Digging up garlic now shows that last November's planted cloves are gone or nearly so. In my field, some were eaten by the maggots, but most were used up by the growing plant which by May are growing on their own. Notice how large the stem is -this would have been a nice sized bulb.


Look inside the red circle to see what I believe is a young maggot. Onion maggots have several generations a year and right now we are between generations. In looking for samples to send Cornell, I found some pupae and some very small maggots, but few flies or mature maggots like I found two weeks ago.


What concerns me is that the next generation will be ready just as the garlic begins forming its cloves -what we call the bulb, and a feast for that next generation. The thought is dispiriting.


Then I notice the light over the wheat field, the way it plays off the budding trees. I make my way to the field's edge. The sky is not the dirty blue of Brooklyn, not even the sharp blue of a winter's day. 
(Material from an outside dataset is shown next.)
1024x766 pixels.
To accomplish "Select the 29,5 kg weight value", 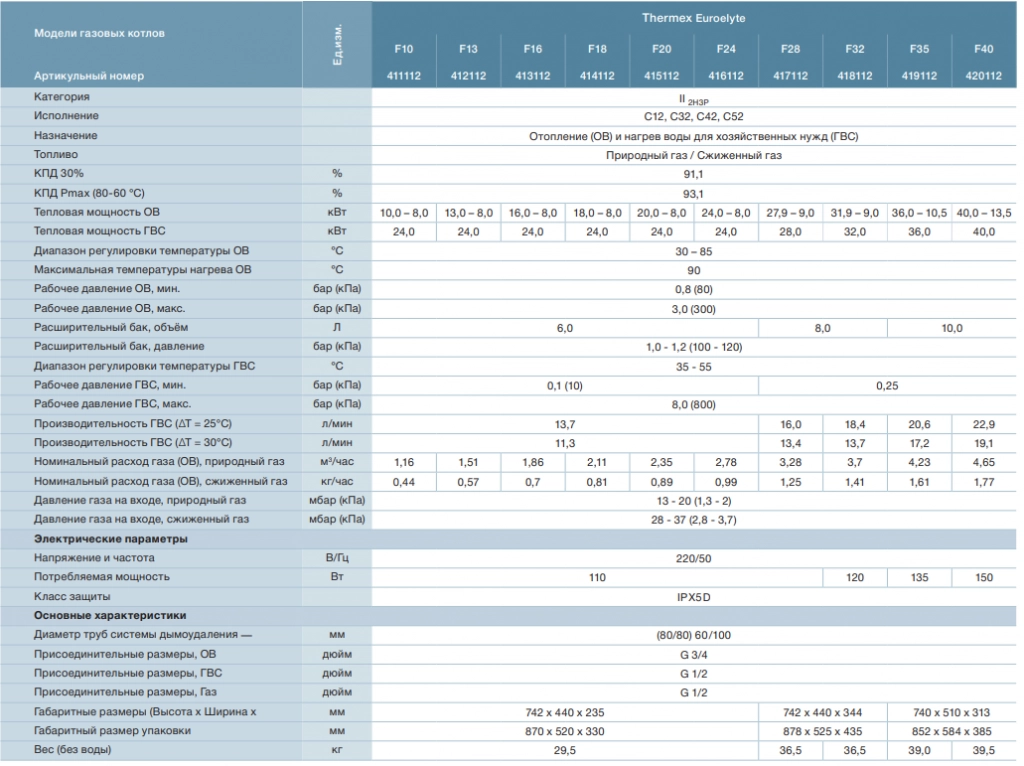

I look to the northeast where a new farmer, Frank, (two Franks? Long Island generates the most Franks) discs his field. He is not alone. Their voices carry on the wind -I hear them with perfect clarity, yet they sound diminutive, far away. That same wind carries the perfume of ocean-side convalescence.

 
How bad can things be, really, given the beauty all around? It is easy to take myself too seriously, to allow a fatalism to take root. Though the force of circumstance is insistent, I cannot allow it to take away all force from myself.


And I go about hoeing my rows, culling the culls, bagging the samples, spraying fish and kelp, and then planting the heirloom onions.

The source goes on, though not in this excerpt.